November 22, 2006

(++++) BUILDING BETTER BRANDENBURGS

Bach: Brandenburg Concertos Nos. 1-6; Trio Sonata from “The Musical Offering”; Concerto in G Minor for Flute and Strings. Swiss Baroque Soloists directed by Andrés Gabetta. Naxos. $17.99 (2 CDs).

     Bach’s Brandenburg Concertos may be the most famous ignored job application in history.  Their exact provenance is still a matter of dispute, but some scholars believe Bach sent them to Margrave Christian Ludwig of Brandenburg-Schwedt in the hope that they would so impress him that Bach would be offered a job.  Instead, like many a résumé today, they were unceremoniously thrust into a drawer, unregarded and unknown until rediscovered many years later.

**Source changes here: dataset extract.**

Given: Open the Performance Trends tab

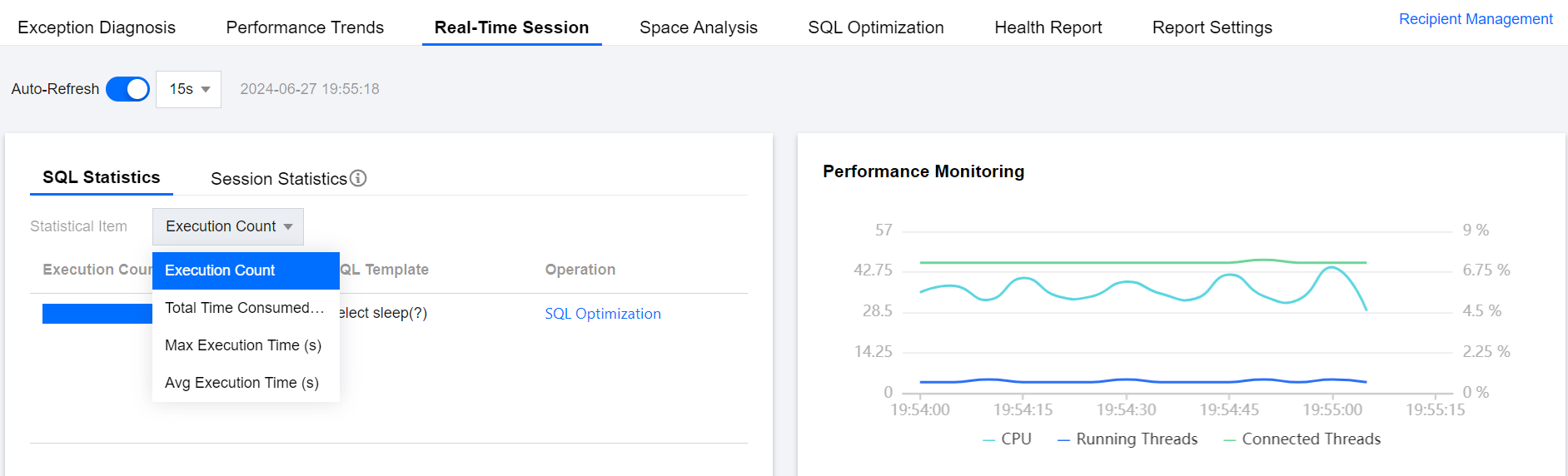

     Whatever the exact truth of this story may be, it is certainly true that these six concertos are now so popular that it is fair to ask what new things can be added to them to justify an additional recording.  The answer turns out to be adding old things.  The Swiss Baroque Soloists play the concertos on original instruments – not the first ensemble to do so, to be sure, but one of the most adept, the players seeming as thoroughly comfortable with the transverse flute, violino piccolo and original forms of more familiar instruments as most orchestral players are with their modern versions.  The result is a period-instrument recording that does not feel like a museum piece – it feels like something that lives and breathes the air of an earlier time.  And some of that is heady air indeed: it is hard to believe the third movement of Concerto No. 3 can be played this accurately at so fast a tempo.

     The reason this and other fast, highly detailed movements are so effective is that the players are uniformly excellent, with Niklas Englund being especially impressive on trumpet in the second concerto and Giorgio Paronuzzi being suitably virtuosic (but without overdoing it) in the fifth.  Ensemble balance is exemplary throughout, and the mostly speedy tempi are well chosen – nothing drags here, yet there is no sense of artificially creating drama by speeding through movements for no good reason.

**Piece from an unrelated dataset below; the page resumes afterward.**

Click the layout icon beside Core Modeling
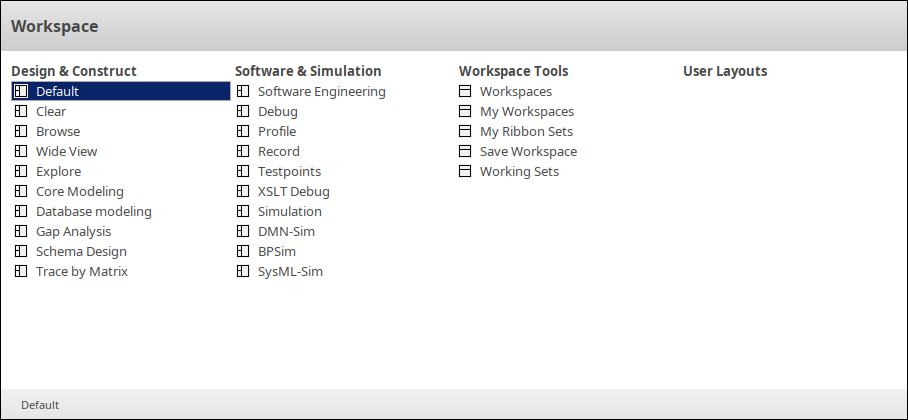908x420 pixels. [21, 192]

     This two-CD set has a couple of bonuses, too.  One is the Trio Sonata in C Minor from The Musical Offering, a piece based on a fugal theme given to Bach by King Friedrich II.  The king was a competent flautist, and the trio sonata uses that fact to advantage, its opening slow movement letting the flute and violin toss themes back and forth before the following Allegro gives the flute considerable prominence.  As would have been customary in Bach’s time, this Trio Sonata actually features four instruments: flute, violin, harpsichord and cello.  All are played with grace and stylistic sensitivity.

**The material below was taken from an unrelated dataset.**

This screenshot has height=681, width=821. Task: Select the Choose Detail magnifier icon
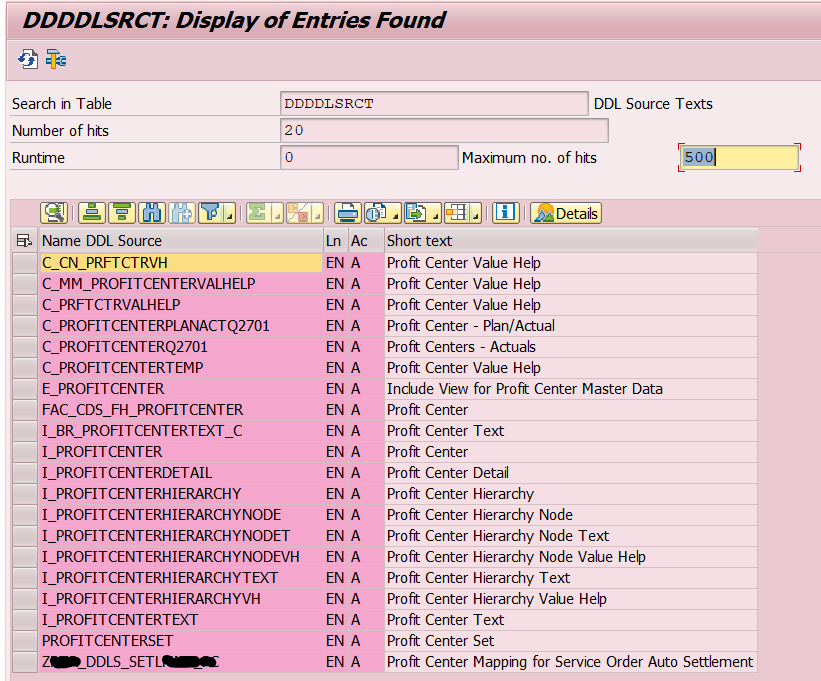pyautogui.click(x=55, y=213)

     In addition to playing the transverse flute in the Trio Sonata, Stéphane Réty transcribed the other “encore” piece here, the Concerto in G Minor for Flute and Strings.  This is familiar in another form, as the F Minor Harpsichord Concerto, BWV 1056 – a work believed originally to have been a violin or oboe concerto before Bach himself transcribed it for harpsichord.  No one thinks it was ever a flute concerto, but it sounds especially light and fleet in this version and is a pleasant curiosity as well as a worthwhile ending for this fine CD set.